* Your task:
Beginning with the line where "The height and" appears, set down each line exactly until the records below end, and omit the pictures.
___ Record excerpts ___
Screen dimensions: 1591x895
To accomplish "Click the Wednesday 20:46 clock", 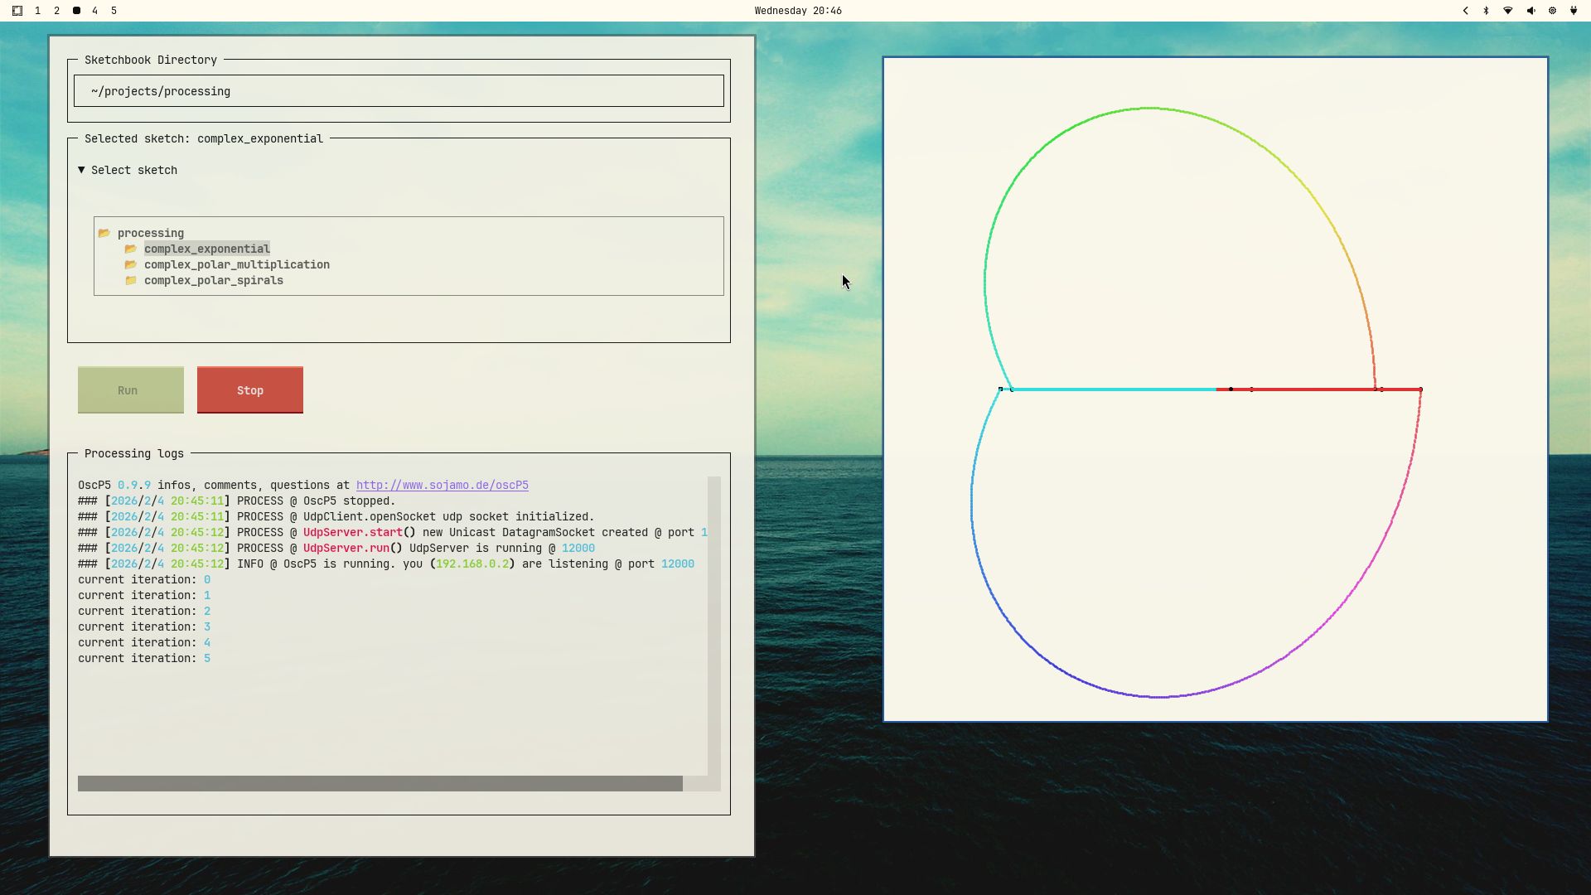I will click(x=797, y=11).
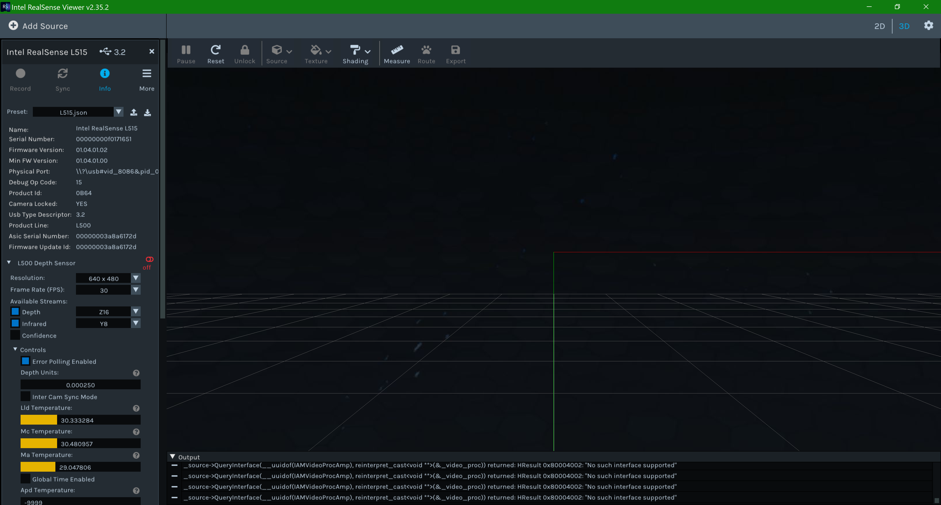The image size is (941, 505).
Task: Collapse the Controls section
Action: pos(15,349)
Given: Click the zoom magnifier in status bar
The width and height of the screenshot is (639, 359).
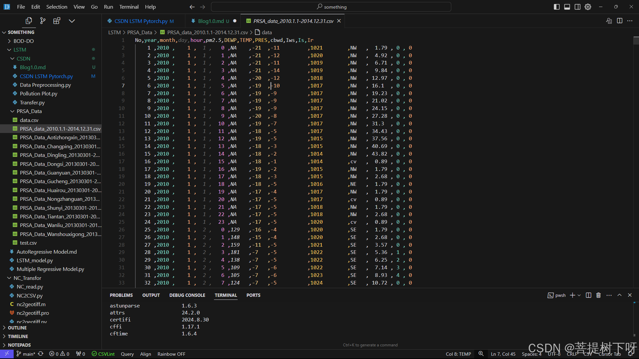Looking at the screenshot, I should 481,354.
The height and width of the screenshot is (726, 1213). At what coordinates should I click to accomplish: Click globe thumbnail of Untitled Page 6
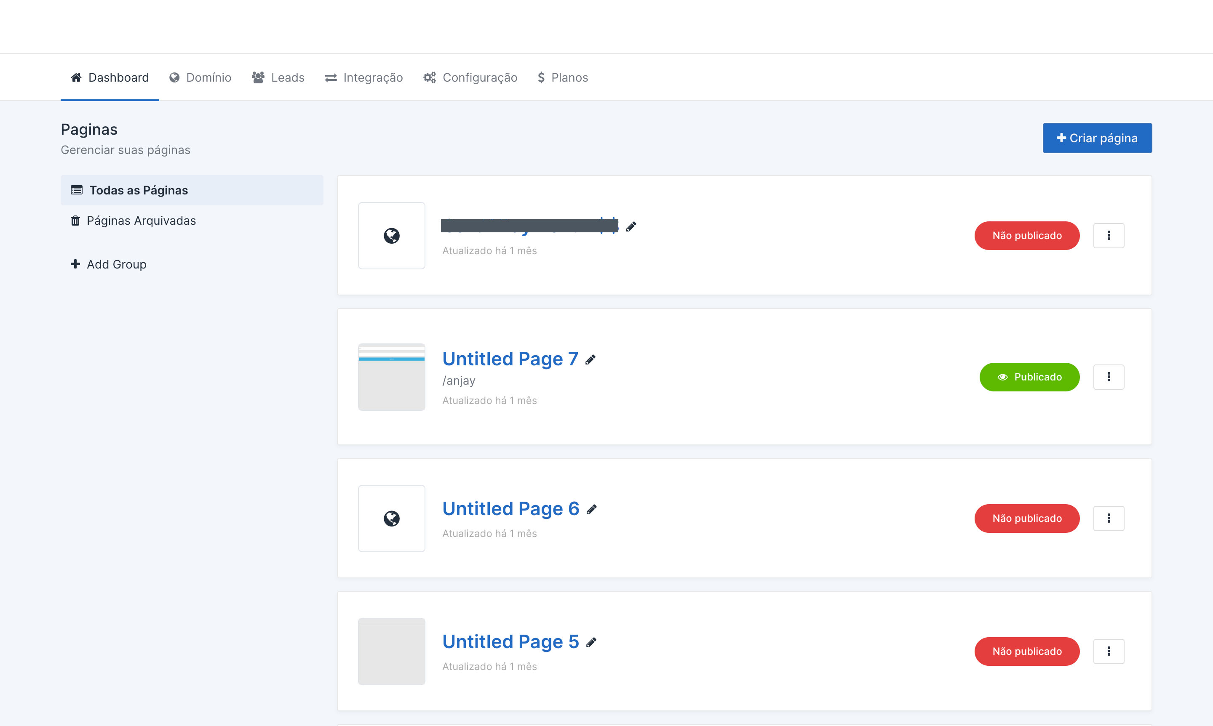[x=391, y=519]
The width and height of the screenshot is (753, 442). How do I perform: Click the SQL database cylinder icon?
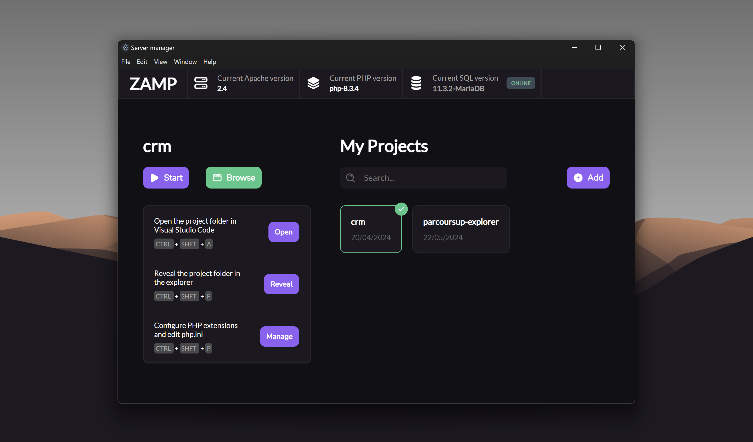tap(417, 83)
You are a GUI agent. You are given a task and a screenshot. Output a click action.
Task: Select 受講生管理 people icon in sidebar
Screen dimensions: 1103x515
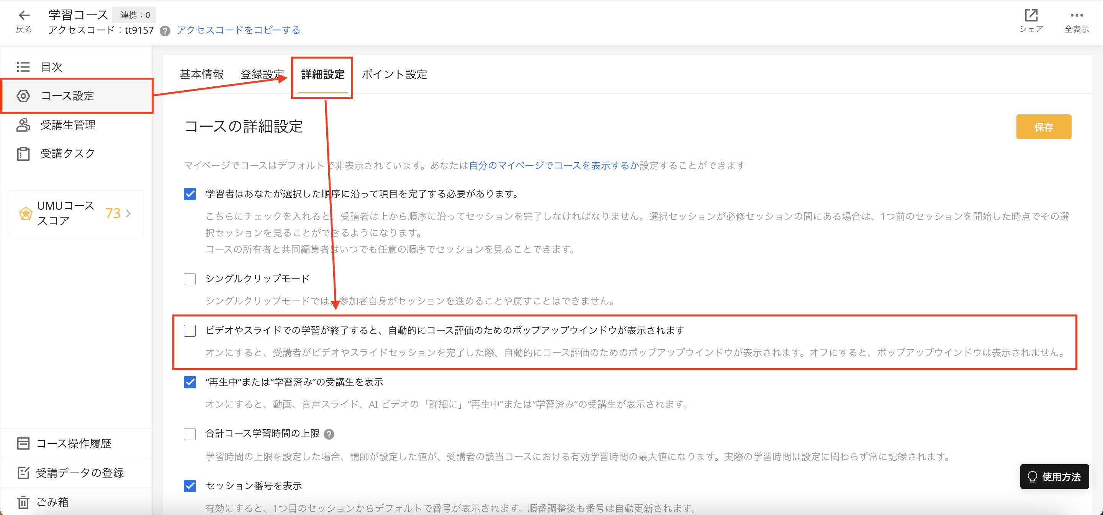[23, 125]
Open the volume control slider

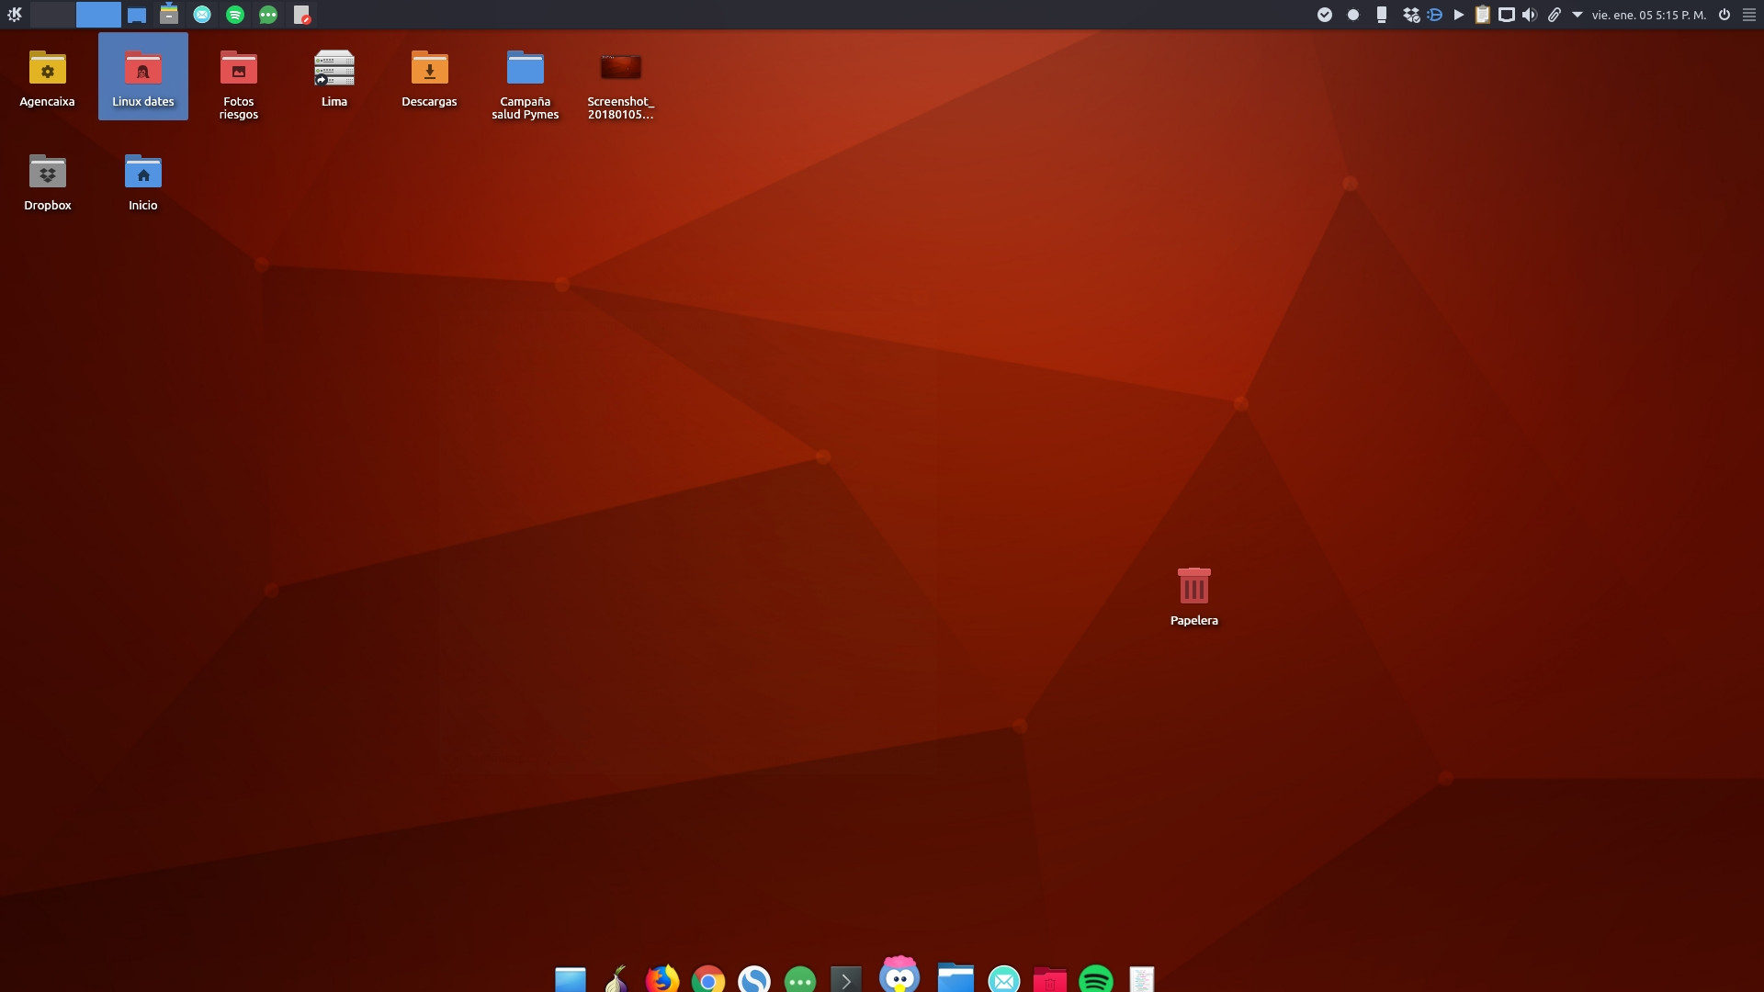point(1528,15)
___
* Result below:
The height and width of the screenshot is (726, 1213). At what coordinates should I click to accomplish: Click globe thumbnail of Untitled Page 6
[x=391, y=519]
The width and height of the screenshot is (753, 442). How do I perform: Click the SQL database cylinder icon?
tap(417, 83)
You are a GUI agent. You are given a task and a screenshot. Output a click action.
Task: Select 受講生管理 people icon in sidebar
Screen dimensions: 1103x515
[23, 125]
Open the volume control slider

point(1528,15)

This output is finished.